**Job:** Copy out the listing below, replacing every "Image resolution:" with "Screen size:" and leaving all other text untouched.

═════ Provided records ═════

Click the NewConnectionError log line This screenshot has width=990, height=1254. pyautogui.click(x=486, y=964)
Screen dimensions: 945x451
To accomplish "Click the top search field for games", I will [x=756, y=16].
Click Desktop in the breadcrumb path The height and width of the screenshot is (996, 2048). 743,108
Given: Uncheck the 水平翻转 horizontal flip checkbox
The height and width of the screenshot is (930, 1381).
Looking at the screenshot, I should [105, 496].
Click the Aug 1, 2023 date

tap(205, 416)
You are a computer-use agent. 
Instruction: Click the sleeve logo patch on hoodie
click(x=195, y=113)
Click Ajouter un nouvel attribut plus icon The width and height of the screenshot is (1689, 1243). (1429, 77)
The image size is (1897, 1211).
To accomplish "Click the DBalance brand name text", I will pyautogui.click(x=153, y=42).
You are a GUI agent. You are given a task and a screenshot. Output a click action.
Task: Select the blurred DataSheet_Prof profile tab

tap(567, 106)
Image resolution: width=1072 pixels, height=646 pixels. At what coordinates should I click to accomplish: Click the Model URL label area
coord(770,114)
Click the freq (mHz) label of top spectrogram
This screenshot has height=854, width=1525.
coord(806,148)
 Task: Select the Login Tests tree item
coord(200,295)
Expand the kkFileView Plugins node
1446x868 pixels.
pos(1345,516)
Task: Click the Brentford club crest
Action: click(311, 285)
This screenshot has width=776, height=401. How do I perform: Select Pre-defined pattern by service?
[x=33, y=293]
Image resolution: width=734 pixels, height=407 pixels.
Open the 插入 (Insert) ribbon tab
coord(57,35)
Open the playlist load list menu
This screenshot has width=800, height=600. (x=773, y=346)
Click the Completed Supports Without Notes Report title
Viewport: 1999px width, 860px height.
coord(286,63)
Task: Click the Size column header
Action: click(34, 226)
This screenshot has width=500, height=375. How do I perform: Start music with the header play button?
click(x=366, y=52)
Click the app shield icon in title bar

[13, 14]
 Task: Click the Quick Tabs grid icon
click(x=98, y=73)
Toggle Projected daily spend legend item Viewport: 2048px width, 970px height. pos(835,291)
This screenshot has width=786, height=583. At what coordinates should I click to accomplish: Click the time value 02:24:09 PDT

═════

**Finished task:**
Click the NewConnectionError log line This screenshot has width=990, height=1254. pyautogui.click(x=486, y=964)
Screen dimensions: 945x451
To accomplish "Click the top search field for games", I will [x=756, y=16].
Click Desktop in the breadcrumb path The height and width of the screenshot is (996, 2048). 743,108
Given: Uncheck the 水平翻转 horizontal flip checkbox
The height and width of the screenshot is (930, 1381).
Looking at the screenshot, I should [105, 496].
Click the Aug 1, 2023 date

tap(205, 416)
You are a computer-use agent. 
Instruction: Click the sleeve logo patch on hoodie
click(x=195, y=113)
Click Ajouter un nouvel attribut plus icon The width and height of the screenshot is (1689, 1243). (1429, 77)
The image size is (1897, 1211).
To accomplish "Click the DBalance brand name text", I will pyautogui.click(x=153, y=42).
You are a GUI agent. You are given a task and a screenshot. Output a click action.
Task: Select the blurred DataSheet_Prof profile tab

tap(567, 106)
Screen size: width=1072 pixels, height=646 pixels. At what coordinates should I click to accomplish: Click the Model URL label area
coord(770,114)
Click the freq (mHz) label of top spectrogram
This screenshot has height=854, width=1525.
coord(806,148)
 Task: Select the Login Tests tree item
coord(200,295)
Expand the kkFileView Plugins node
1446x868 pixels.
pos(1345,516)
Task: Click the Brentford club crest
Action: click(311, 285)
This screenshot has width=776, height=401. How do I perform: Select Pre-defined pattern by service?
[x=33, y=293]
Screen size: width=734 pixels, height=407 pixels.
Open the 插入 (Insert) ribbon tab
coord(57,35)
Open the playlist load list menu
This screenshot has width=800, height=600. (x=773, y=346)
Click the Completed Supports Without Notes Report title
Viewport: 1999px width, 860px height.
coord(286,63)
Task: Click the Size column header
Action: click(34, 226)
This screenshot has width=500, height=375. How do I perform: Start music with the header play button?
click(x=366, y=52)
Click the app shield icon in title bar

[13, 14]
 Task: Click the Quick Tabs grid icon
click(x=98, y=73)
Toggle Projected daily spend legend item Viewport: 2048px width, 970px height. pos(835,291)
This screenshot has width=786, height=583. At what coordinates should I click to accomplish: Click the time value 02:24:09 PDT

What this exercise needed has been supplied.